Writing ad hoc threaded code is almost always more difficult than it is worth. You might be able to get it to work, but the next guy in your code is probably going to break it by accident, or find it so hard to deal with, they will want to rewrite it. So you want some kind of simplifying policy about how to develop threaded code. It needs to perform well (the primary reason for doing threading in the first place, other than dealing with blocking), require little mental overhead or boiler plate code, and ideally be able to be used by more junior developers than yourself.

Functional parallelism only extracts a small fraction of available performance, at least in larger, "interesting" problems. Data parallelism is often better at extracting more performance. In the case of large online game servers, the ideal thing to parallelize across are game entities. There are other types of entities that we can generalize to, as well, once this is working.
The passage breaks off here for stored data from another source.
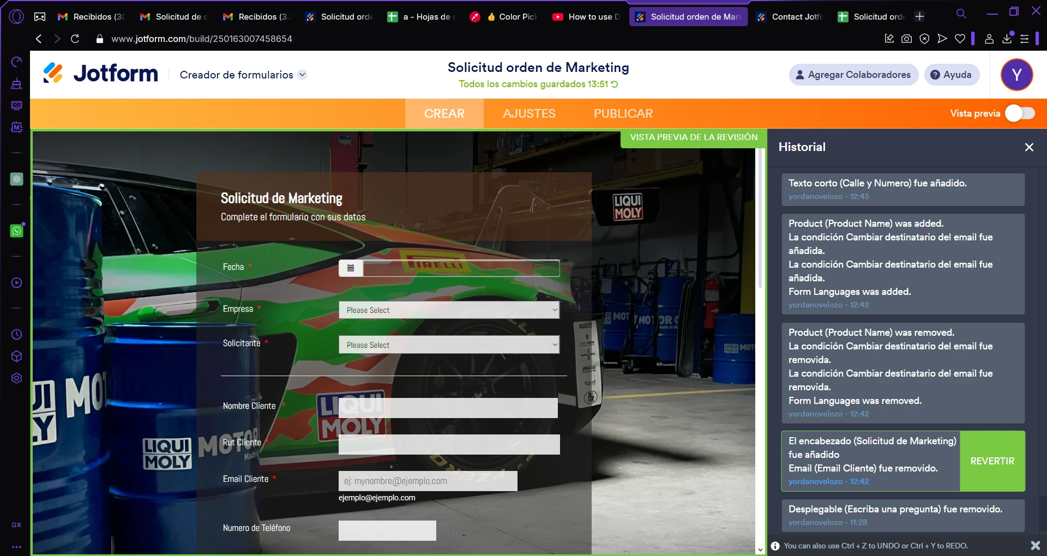Toggle the Vista previa switch

click(x=1020, y=113)
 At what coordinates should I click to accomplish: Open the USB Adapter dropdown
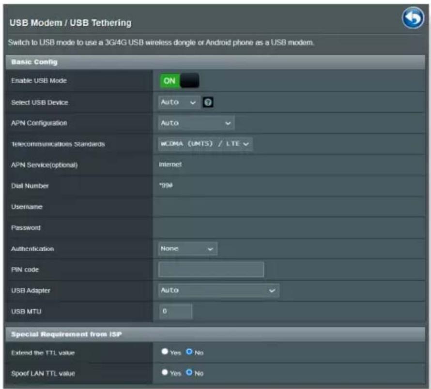pyautogui.click(x=219, y=290)
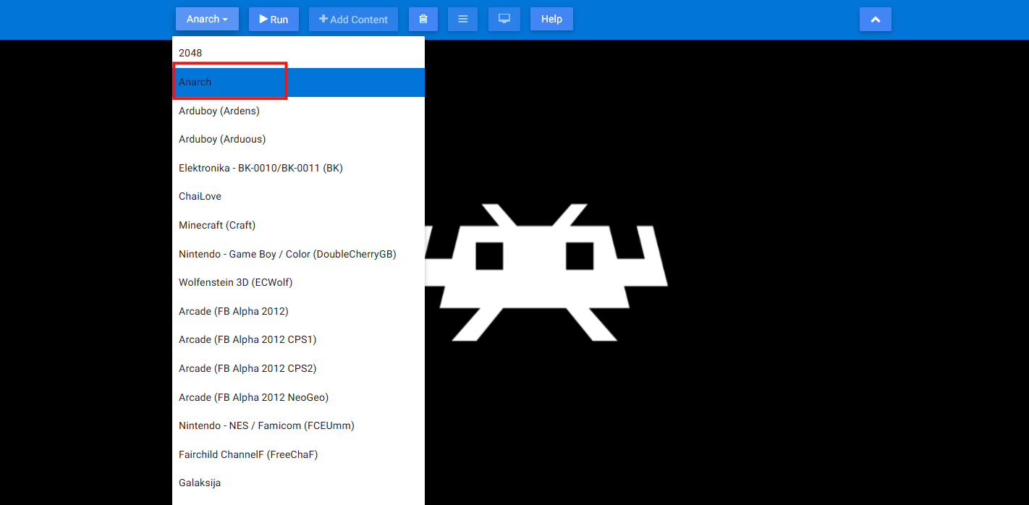Choose Arduboy (Ardens) core
This screenshot has height=505, width=1029.
(219, 111)
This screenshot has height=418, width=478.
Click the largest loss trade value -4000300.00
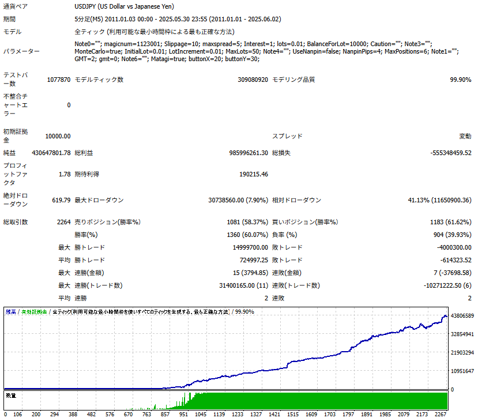(454, 247)
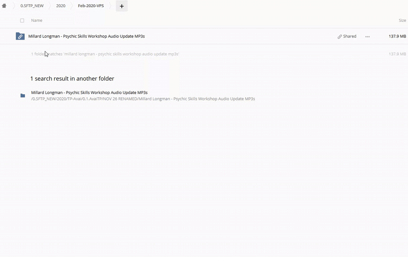
Task: Open the Millard Longman result from another folder
Action: (89, 92)
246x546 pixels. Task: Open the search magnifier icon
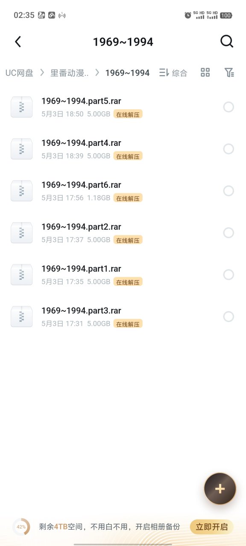coord(227,41)
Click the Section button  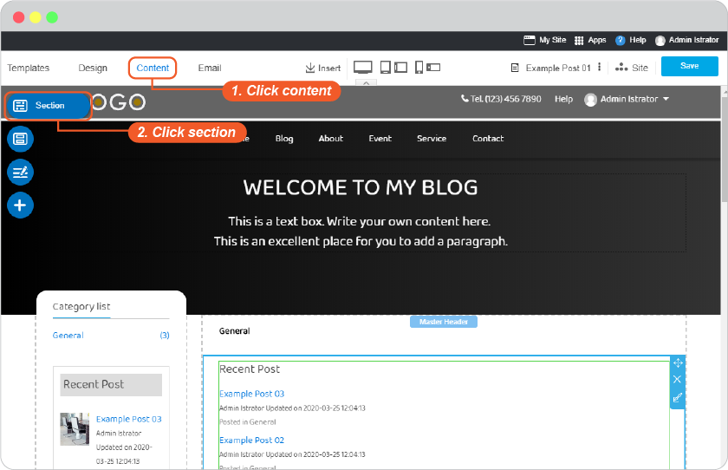pyautogui.click(x=49, y=106)
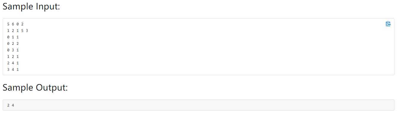Click the input line "1 2 1"
The width and height of the screenshot is (400, 113).
pos(13,56)
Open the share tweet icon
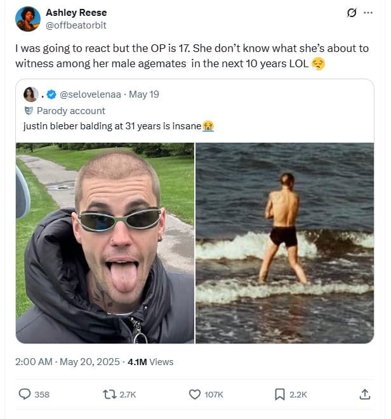 pyautogui.click(x=365, y=394)
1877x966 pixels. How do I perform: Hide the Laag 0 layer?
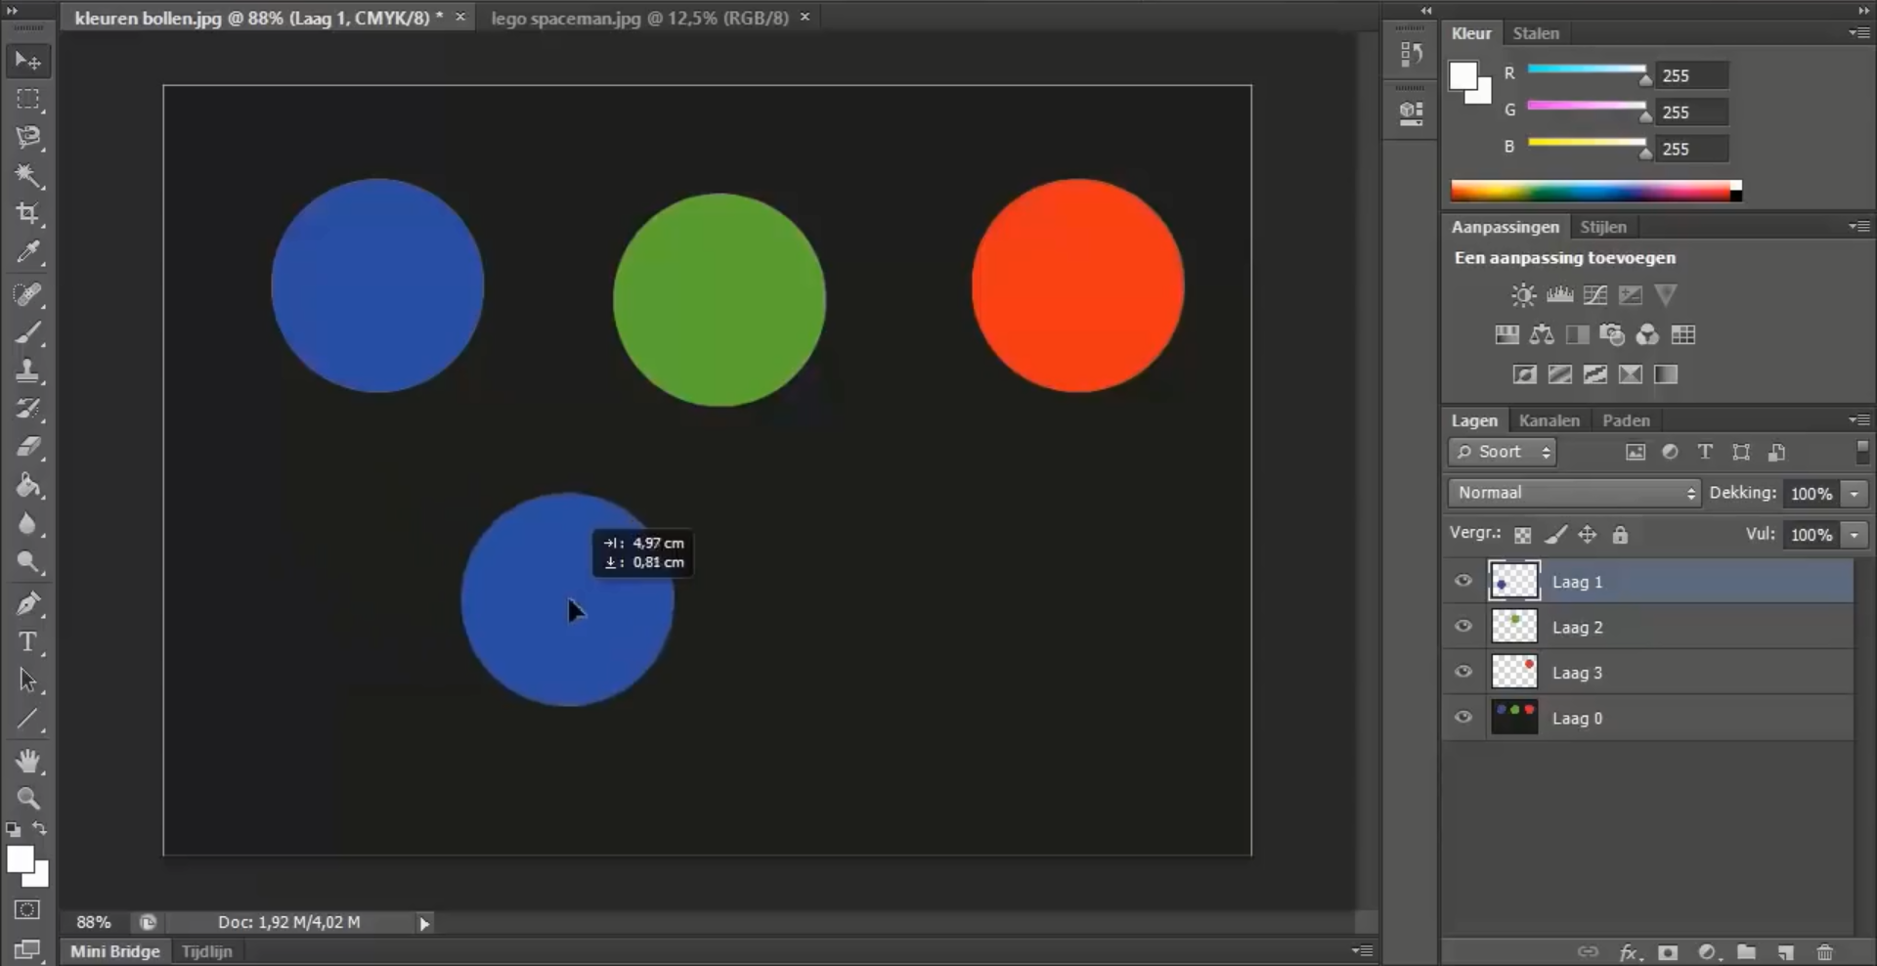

Here's what I've come up with...

Generally, you want to avoid ticking entities as fast as possible. While this makes a certain amount of sense on the client (one tick per graphics frame) to provide the smoothest visual experience, on the server it will consume 100% of the CPU without significantly improving the player's experience. One big downside is that you can't tell when you need to add more CPUs to your cluster. So I prefer event driven models of computing. Schedule an event to occur when there is something necessary to do. In some cases, you may want to have periodic events, but decide what rate is appropriate, and schedule only those. In this way, you can easily see the intrinsic load on a machine rise as more work (entities) are being handled. So the core assumption is: we have a collection of entities, handling a stream of events.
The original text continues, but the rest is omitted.